10. The filter structure of claim 1, wherein the lateral surface of the mineral filter comprises a peripheral coating comprising an inorganic composite comprising at least:

a mineral filler comprising refractory grains, the melting point of which is above 1000° C., wherein the grains have a diameter greater than 30 microns; and

a binder matrix comprising a geopolymer phase, wherein the binder matrix comprises, by weight percent of the corresponding oxides:

SiO2: from 20 to 80%;

Al2O3: from 3 to 50%; and

R2′O: from 3 to 30%, wherein R2′O is an oxide of an alkali metal or the sum of alkali metal oxides in the binder phase.

11. The filter structure of claim 1, wherein the peripheral coating has the same composition as the joint cement.

12. The filter structure of claim 1, further comprising:

a supported or unsupported active catalytic phase comprising a precious metal and optionally an oxide selected from the group consisting of CeO2, ZrO2, and CeO2—ZrO2.
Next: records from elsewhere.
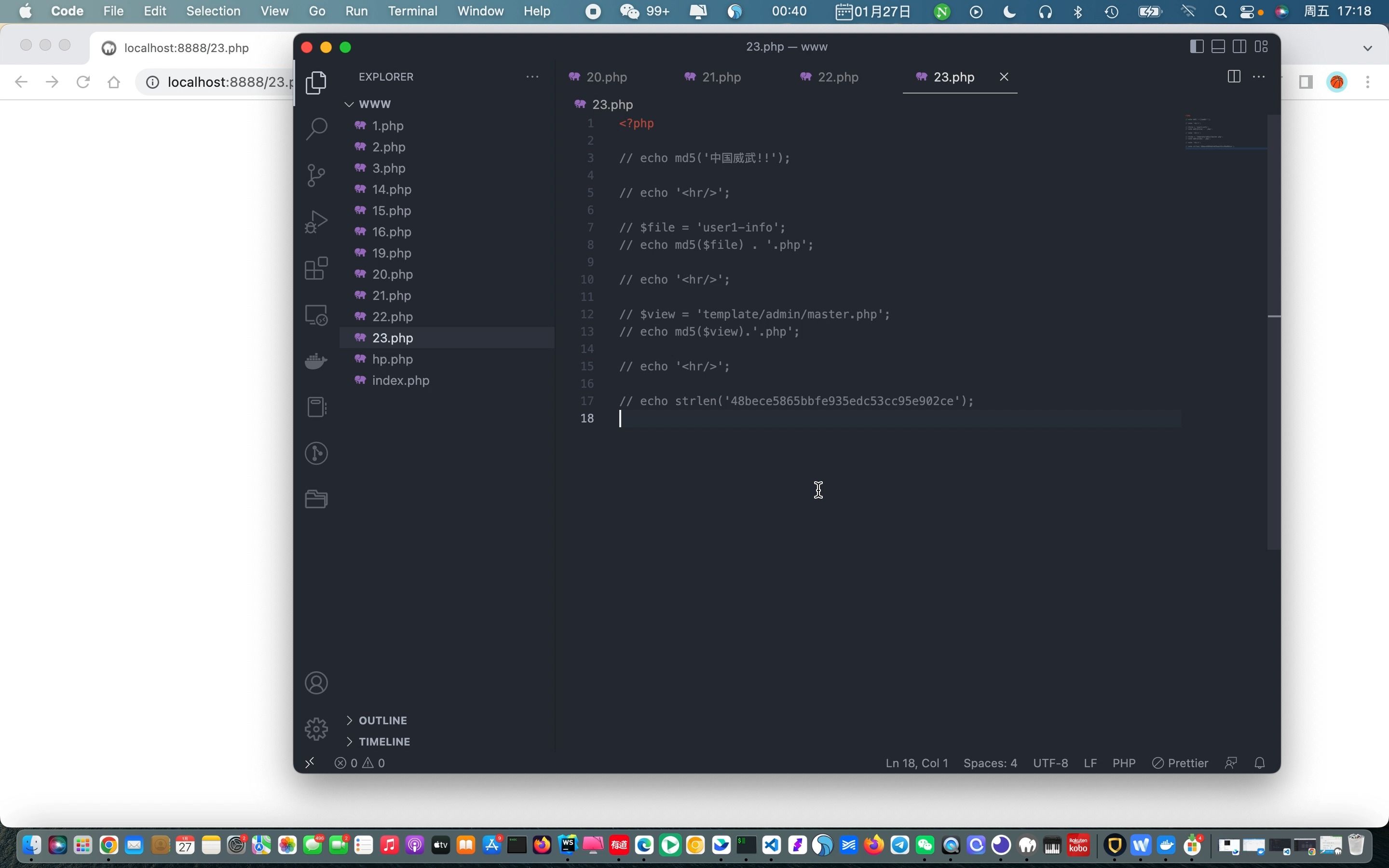Click the notifications bell in status bar

click(x=1259, y=763)
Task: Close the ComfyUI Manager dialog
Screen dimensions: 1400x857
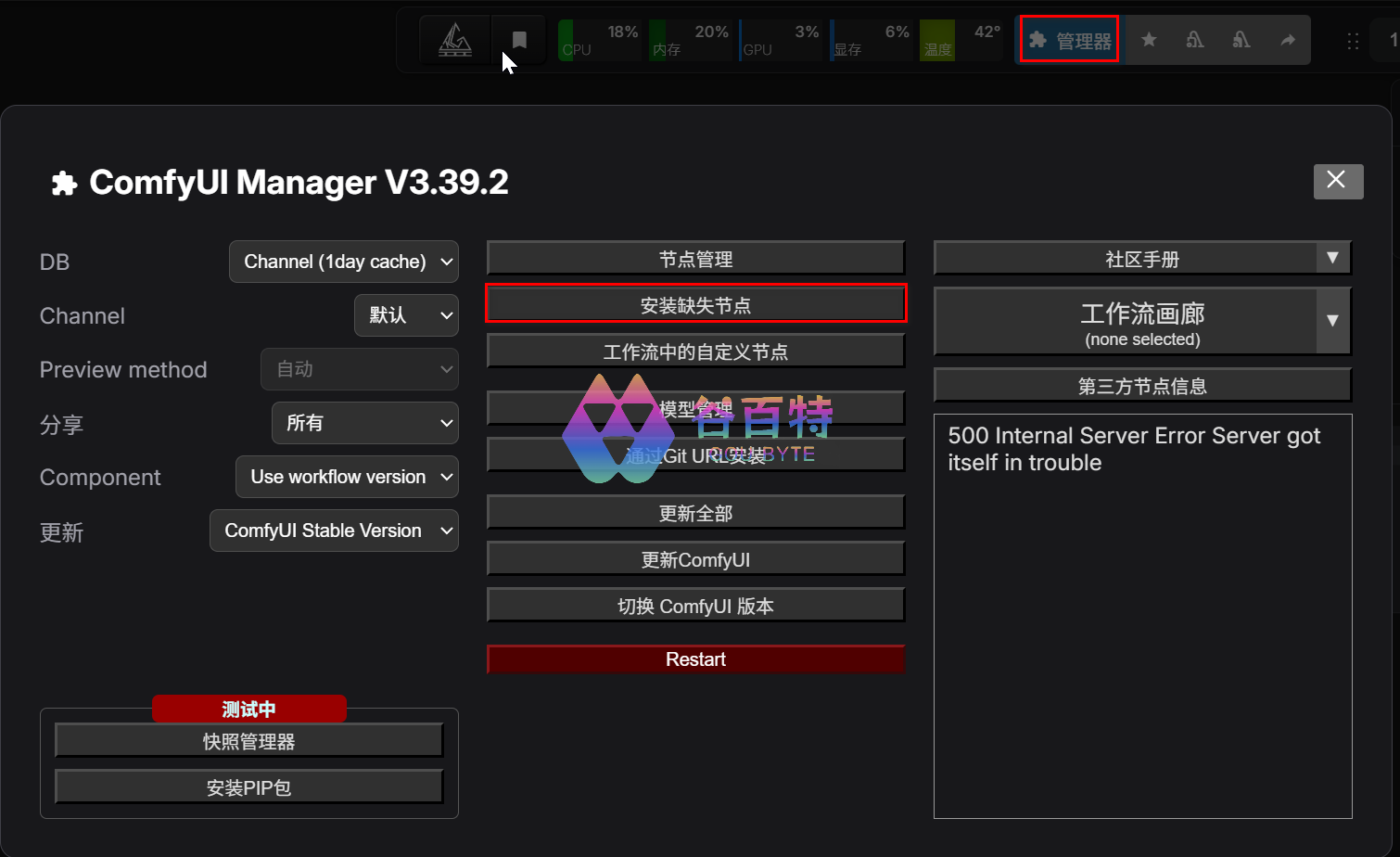Action: [1337, 181]
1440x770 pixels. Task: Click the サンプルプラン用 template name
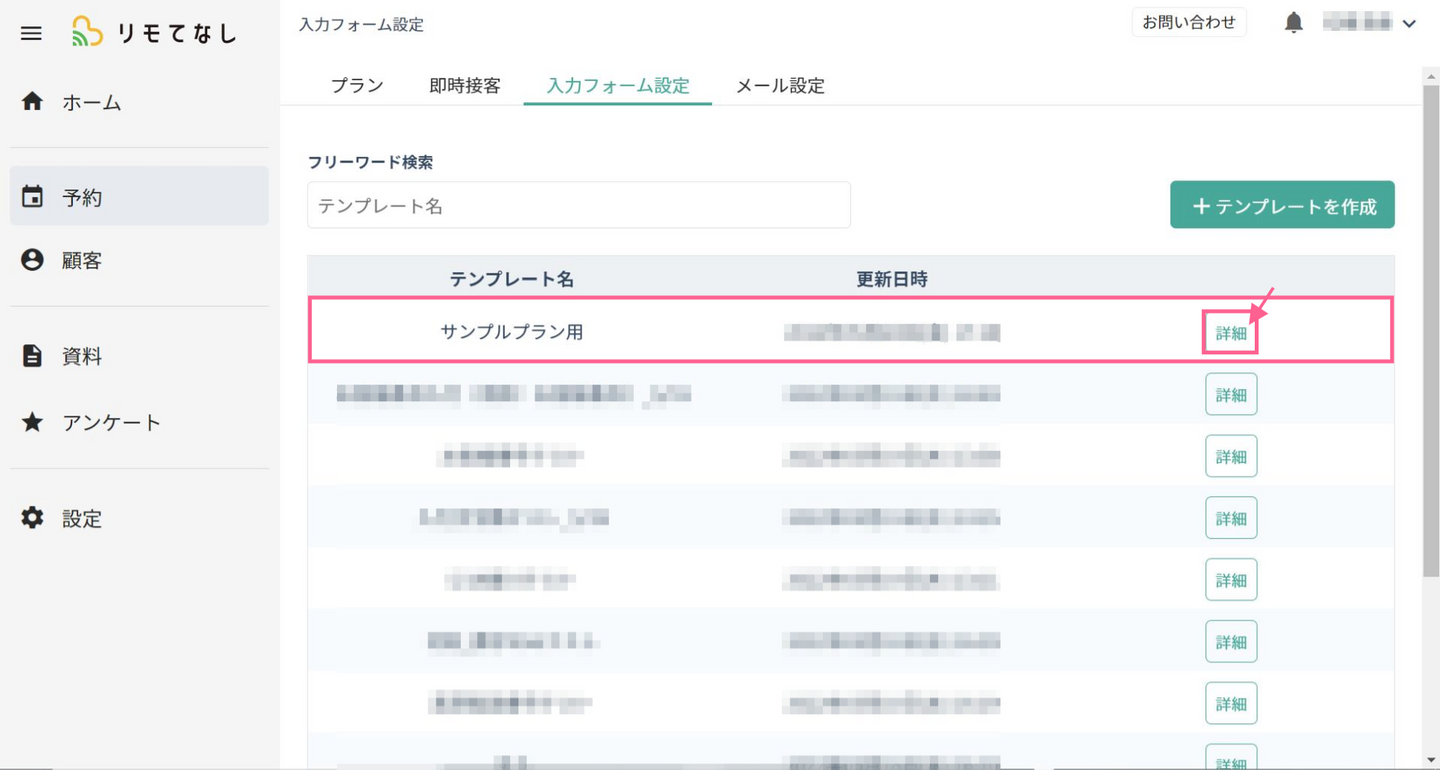512,332
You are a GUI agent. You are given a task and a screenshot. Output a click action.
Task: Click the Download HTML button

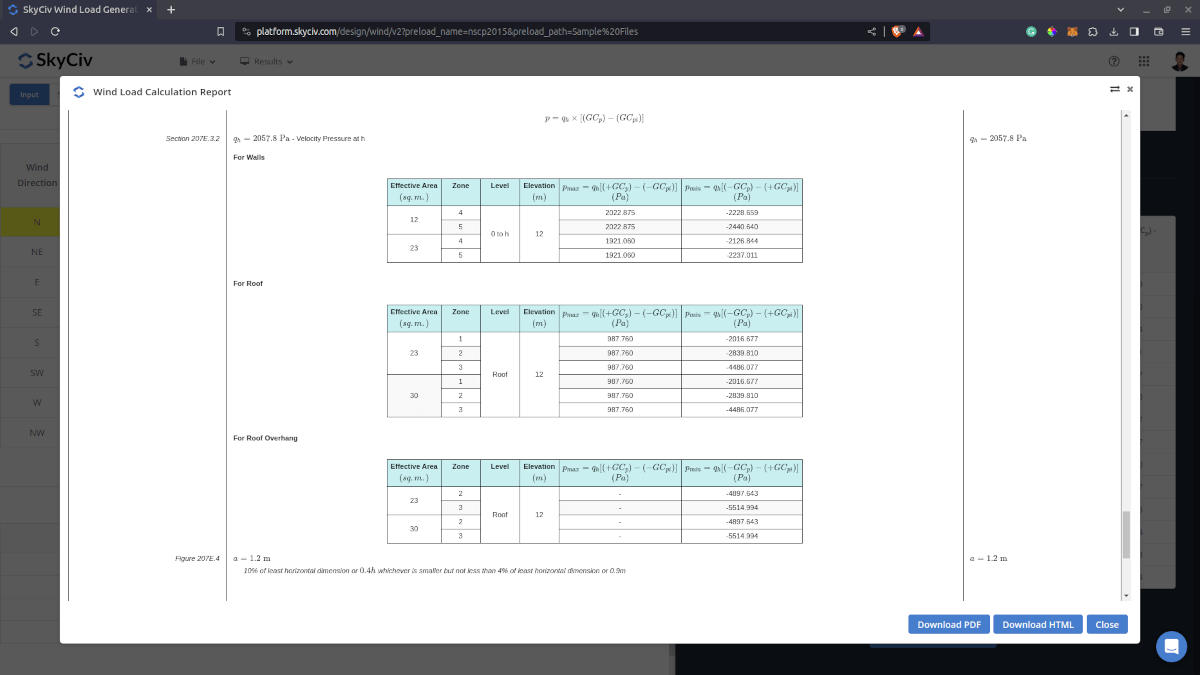coord(1038,624)
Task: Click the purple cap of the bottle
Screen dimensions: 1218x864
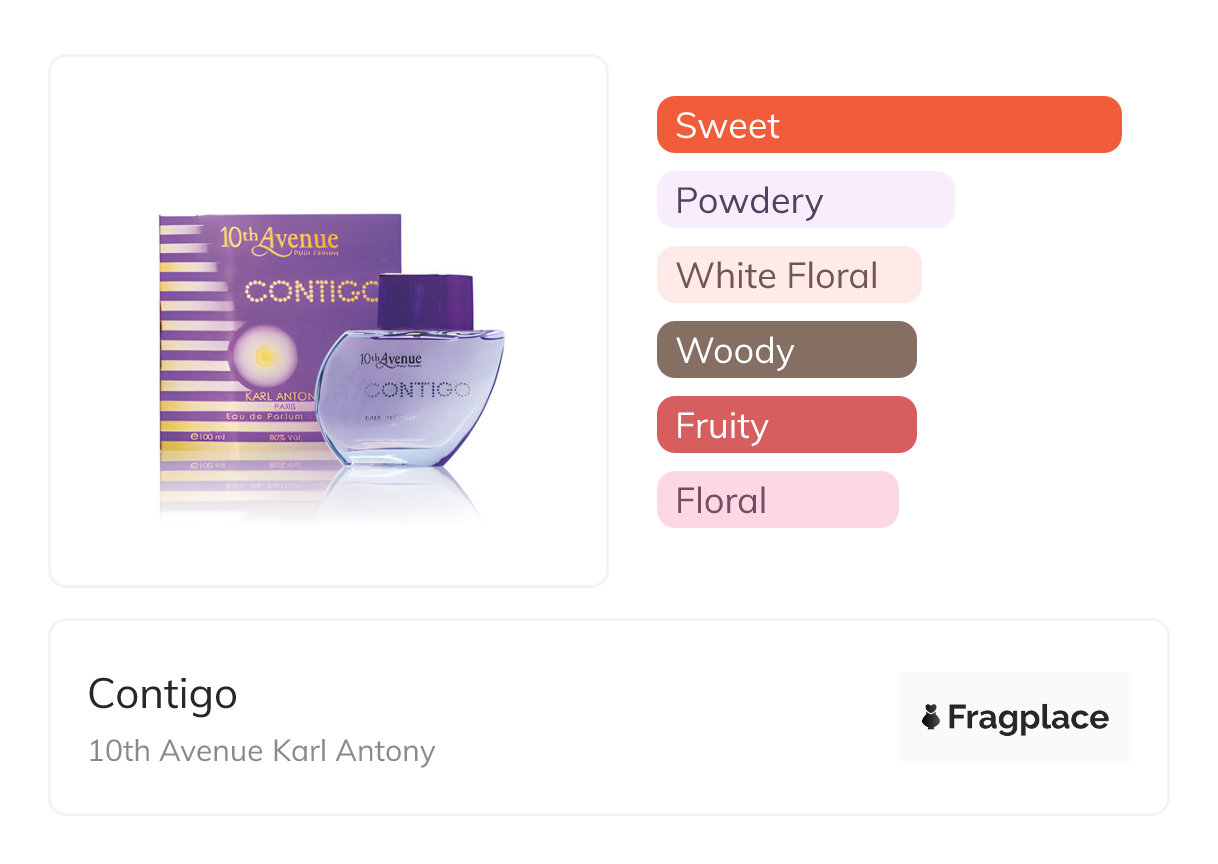Action: click(x=424, y=298)
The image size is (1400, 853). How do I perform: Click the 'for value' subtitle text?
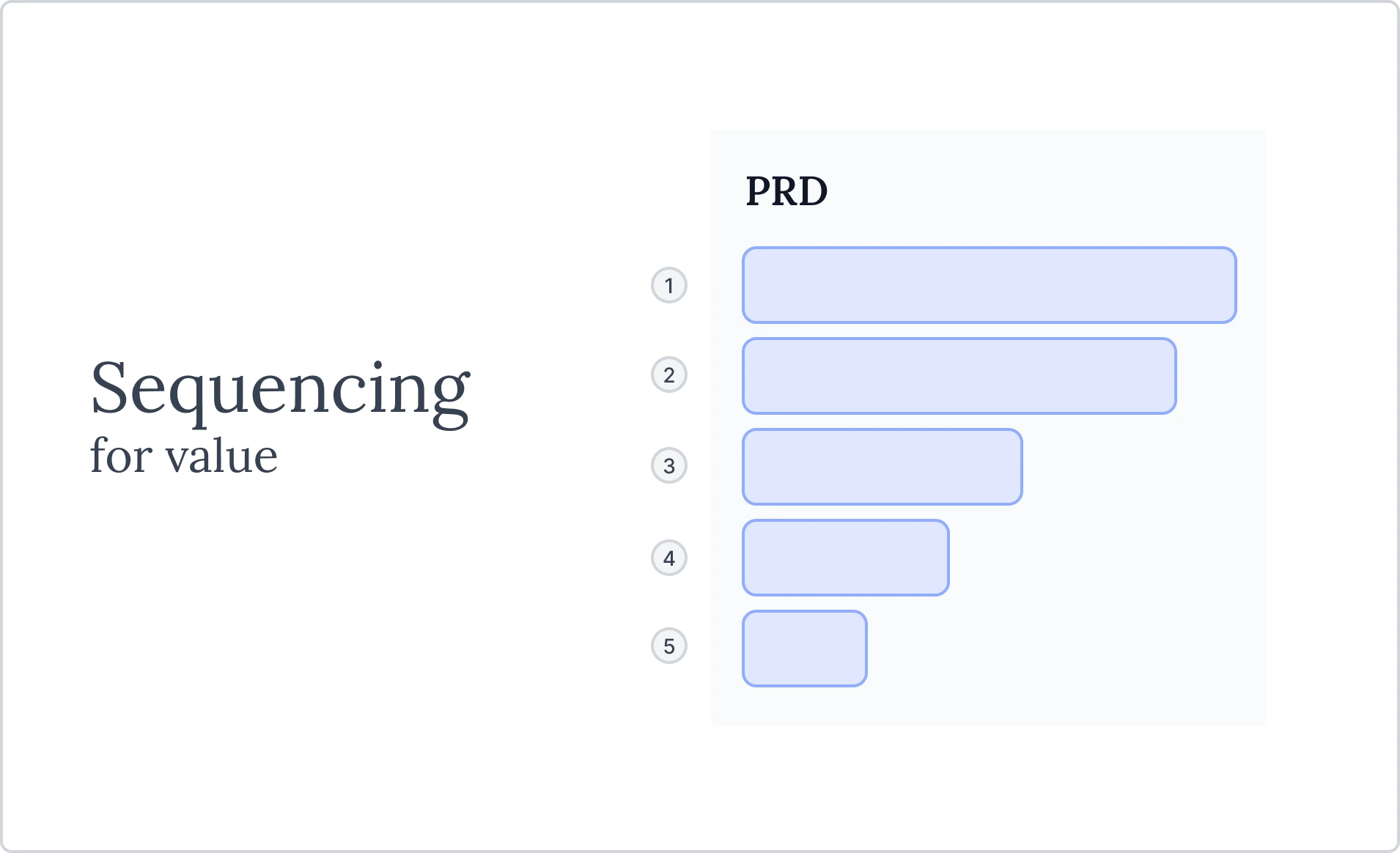point(183,456)
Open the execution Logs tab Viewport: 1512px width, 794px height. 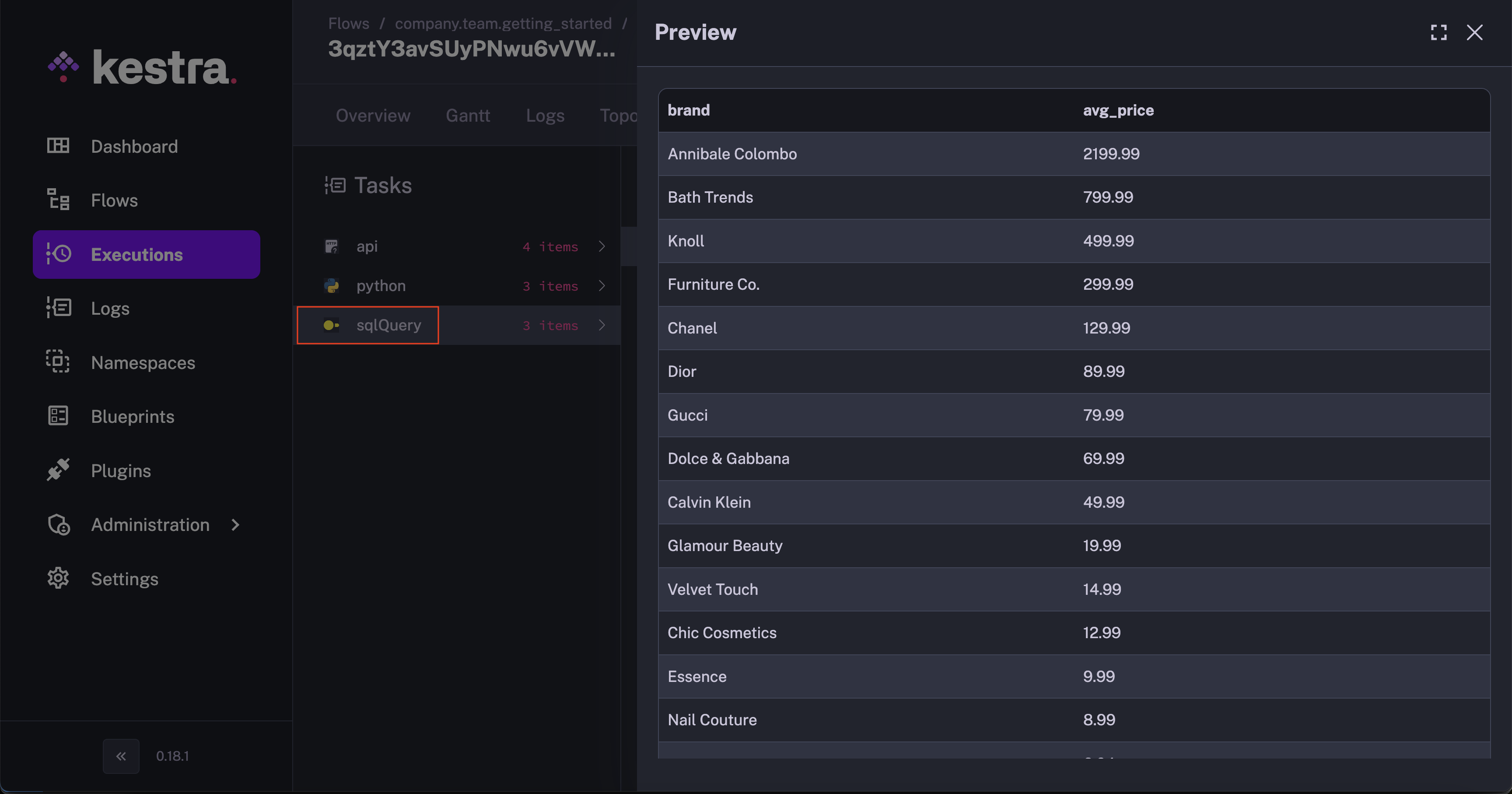tap(545, 115)
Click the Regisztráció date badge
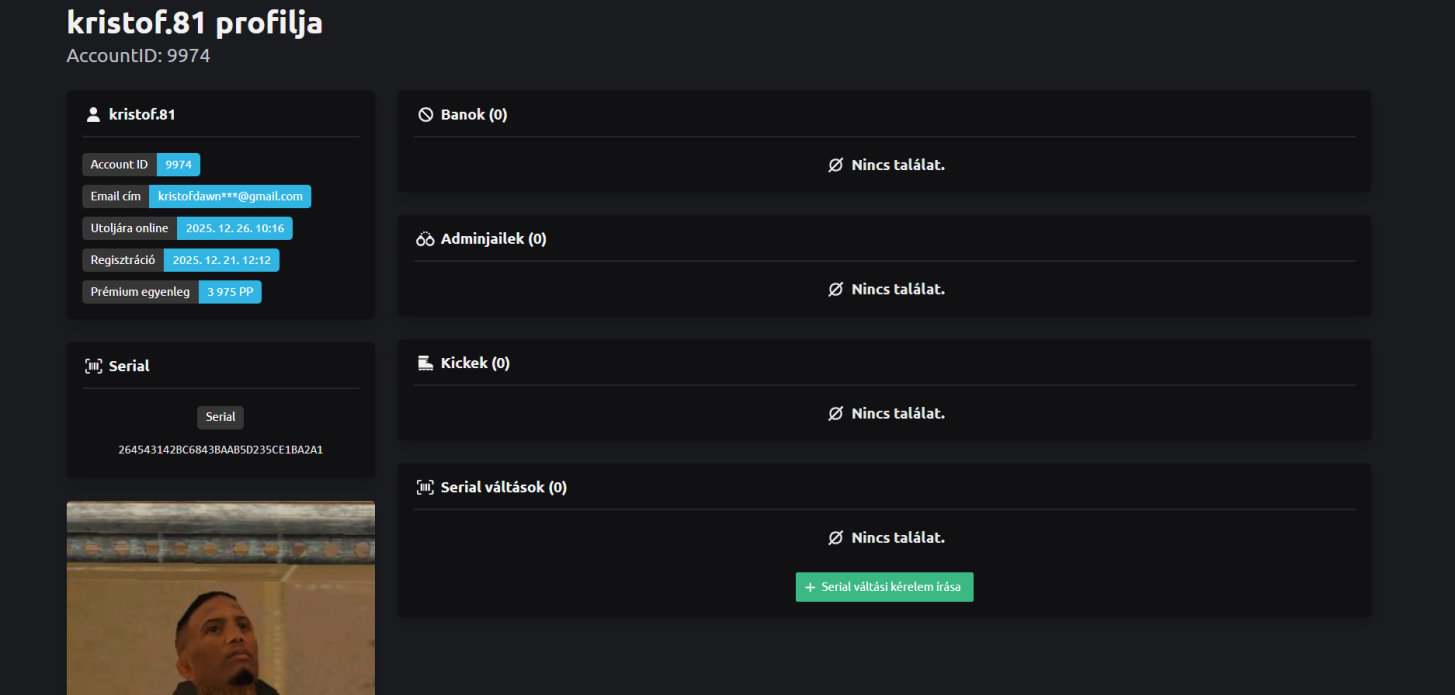This screenshot has width=1455, height=695. (221, 260)
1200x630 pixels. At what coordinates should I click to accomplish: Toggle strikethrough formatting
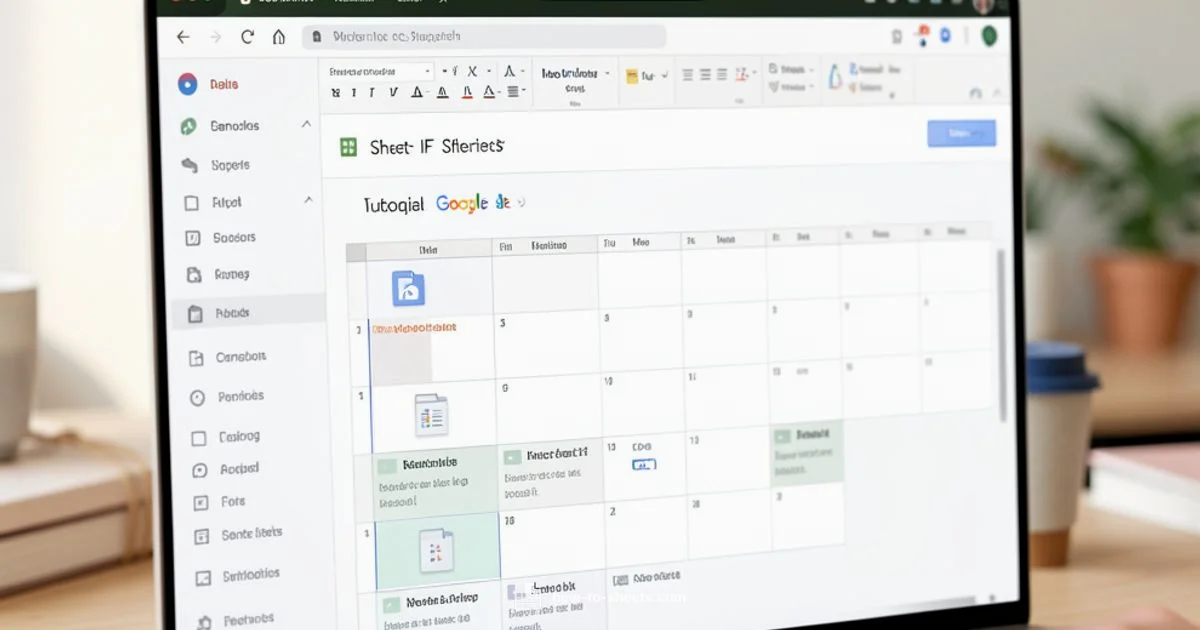(x=392, y=90)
13. A method of manufacturing the filter structure of claim 1, the method comprising:

a) forming filter monoliths by extrusion through a die having a honeycomb structure comprising a plurality of through-channels;

b) plugging of one or other of the ends of the filter monoliths before or after they are fired;

c) applying a joint cement mixture comprising between the monoliths, wherein the joint cement mixture comprises:

a mineral filler comprising an assembly of grains, the melting point of which is above 1000° C. and the diameter of which is greater than 30 microns;

an alumina-comprising compound, and optionally at least one organic additive selected from the group consisting of an organic binder, a plasticizer, a lubricant, a dispersant, and a deflocculant;

an aqueous solvent; and

a compound comprising silica and an alkali metal oxide or a mixture of precursors thereof; and

; and

d) geopolymerization heat treating the cement, to obtain an assembled structure comprising the filter monoliths joined with the joint cement.